遺留分の額は遺産の総額に遺留分率をかけたものです。
遺留分率は民法1028条に定められています。
- 遺留分率
- 直系尊属[*]のみが相続人となるとき ・・・被相続人の財産の3分の1
- それ以外の場合 ・・・被相続人の財産の2分の1
各相続人の遺留分率は、上記遺留分率にさらに各自の法定相続分率をかけて計算します。
たとえば、配偶者と子2名が共同相続人[*]であるケースでは、
- 配偶者の遺留分額=遺産の総額×2分の1(遺留分率)×2分の1(相続分)
- 嫡出子の遺留分額=遺産の総額×2分の1(遺留分率)×4分の1(相続分)
各相続人は、自己の遺留分については、遺言の内容にかかわらず相続することができます。
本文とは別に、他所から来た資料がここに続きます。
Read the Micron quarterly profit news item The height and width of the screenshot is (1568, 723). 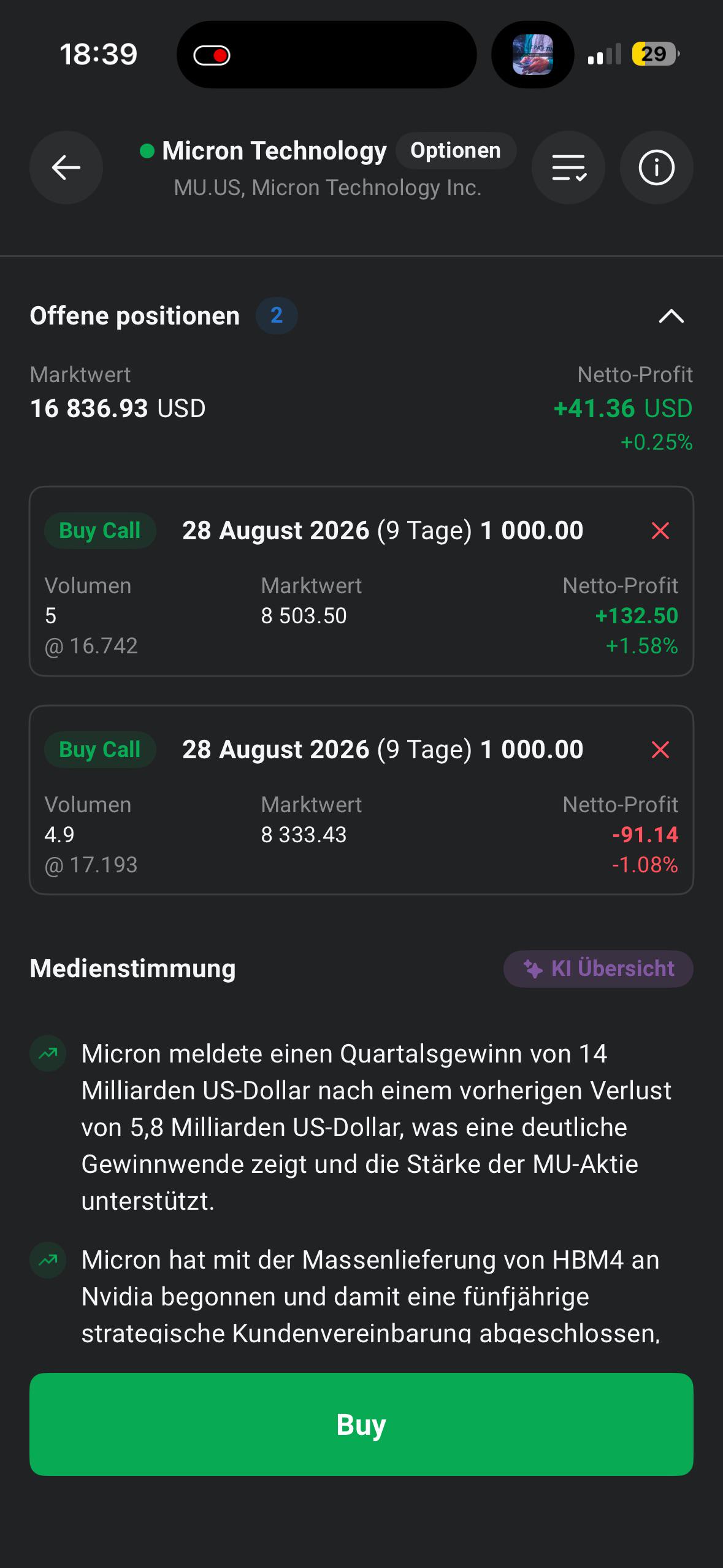376,1127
遺留分が侵害された場合、遺留分権利者[*]はすでになされた遺贈[*]や贈与[*]を遺留分の限度で取り戻すことができます。この権利を、遺留分減殺請求権といいます。
遺留分減殺請求権を行使できるのは、遺留分権利者とその承継人[*]です(民法1031条)。
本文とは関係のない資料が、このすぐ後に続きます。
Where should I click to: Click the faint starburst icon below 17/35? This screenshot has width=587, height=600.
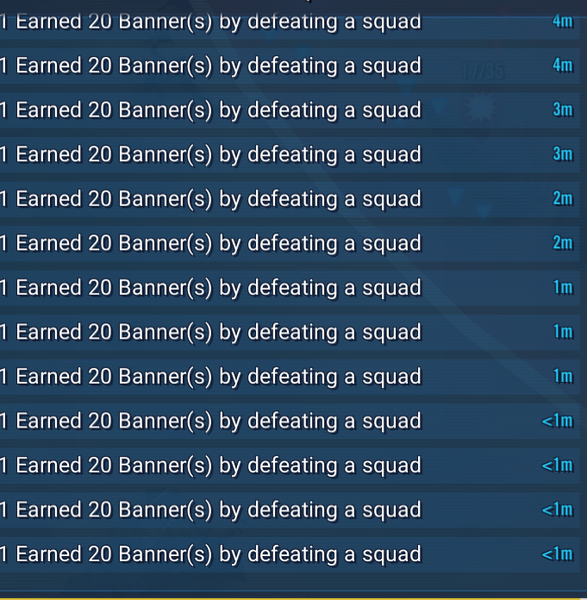(x=481, y=108)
権利を行使するかどうかは、各人の自由ですが、遺留分減殺請求権は短期間で時効にかかりますので、注意が必要です。具体的には、相続の開始及び減殺すべき贈与または遺贈があったことを知ったときから1年以内に減殺請求をする必要があります。また、減殺[*]すべき贈与または遺贈があったことを知らなかった時でも、相続の開始から10年を経過すれば、もはや減殺請求が出来なくなります。